Al Baker calls the sound Troubacore and they're his Dole Queue, so he can call their sound whatever he likes. It's a canny move on Al's behalf; without such a catchy tag reviewers would be forced to waste valuable copy on such broad definitions as political folk-rockers or even Dylan-esque funksters. Above all, it's easier to pronounce Troubacore than ceilidh.
For the record, it's pronounced kay-lee and it's a term that Al Baker and The Dole Queue are going to struggle to shake off. Any band that sports a squeeze-box piano is in danger of being pigeon-holed as a twiddly-dee Gaelic outfit. Despite their Chas and Dave outfits, Al Baker and The Dole Queue managed to rock the biker crowd at Riggers on Thursday night.

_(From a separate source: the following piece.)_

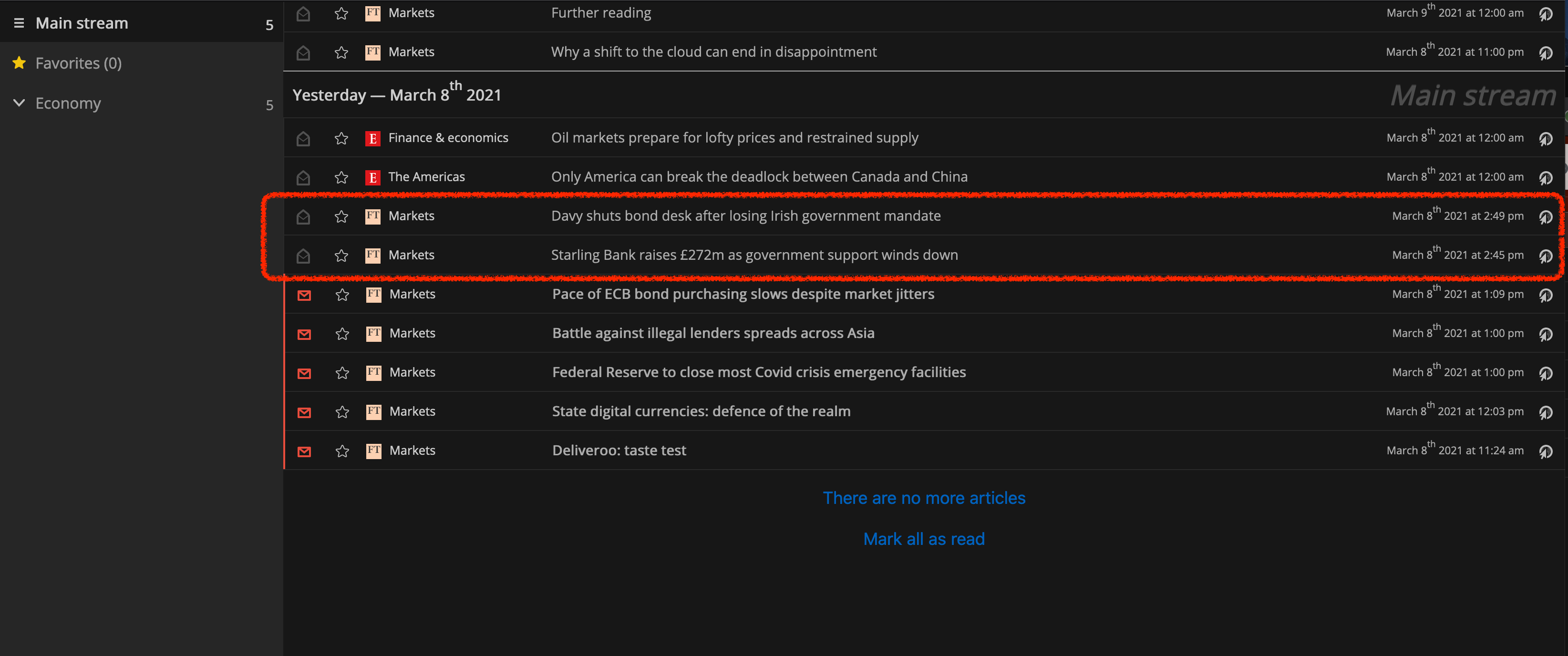Click the FT icon on the Starling Bank row
This screenshot has width=1568, height=656.
coord(372,256)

Whilst the sight of an acoustic guitar evokes painful memories of Christopher Lily-Crap in anyone over thirty, the band ddelivere a set that was anything but gentle. From the set opener, 'This Machine', to the edgy cover of Springsteen's 'Atlantic City', Baker rags his guitar with a finger shredding energy that would make Joe Strummer proud.
The Clash influence is hard to escape with tunes like 'Grandad Was An Anarchist', but The Dole Queue are always on hand to balance Al Baker's militant aggression. This is never more the case than on 'Story Time', where Al hands the spotlight to singer Alison Cegielka. Her smoky tones encourage the rioters to be to take a breath and reflect on life's lessons.
Al and the band seem unlikely to remain on the dole queue for long. Al has already made a name for himself supporting the likes of Attila the Stockbroker, David Rovics, Evan Greer, Ryan Harvey, Alun Parry and Gideon Conn. Besides, it's only a matter of time before someone from the Job Centre sees their show and revokes their income support.